== TASK PROMPT ==
Output each entry that follows exactly. Images stay out.

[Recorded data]
──────────────────────────────
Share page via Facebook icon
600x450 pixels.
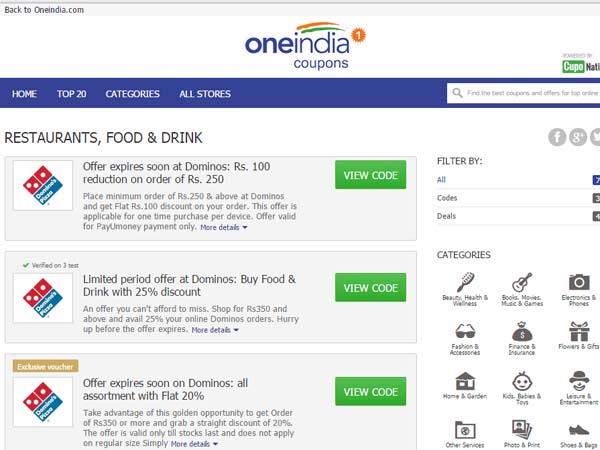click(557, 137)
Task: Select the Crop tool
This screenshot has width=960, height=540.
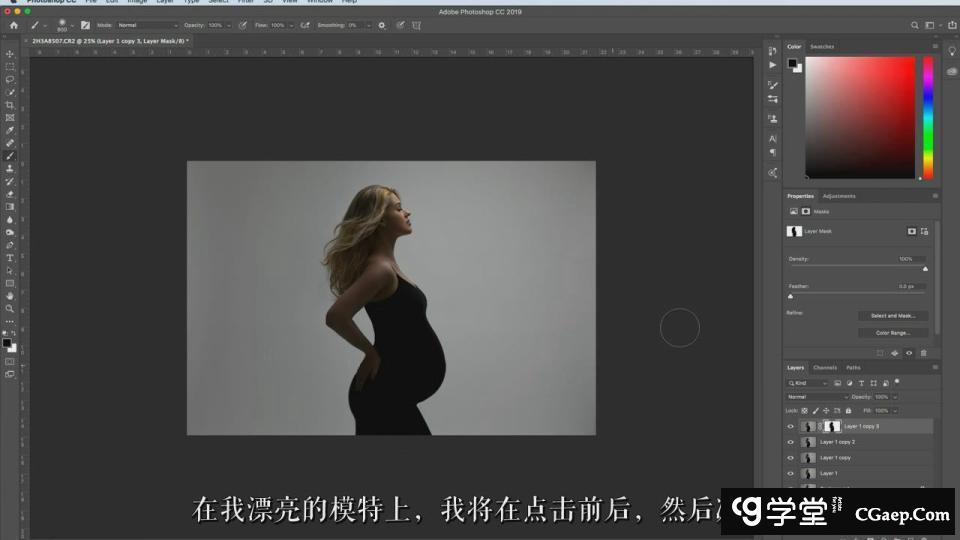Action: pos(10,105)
──────────────────────────────
== RESPONSE FOR THIS EXERCISE ==
Share page via Facebook icon
600x450 pixels.
click(557, 137)
Task: Select the Crop tool
This screenshot has width=960, height=540.
Action: pos(10,105)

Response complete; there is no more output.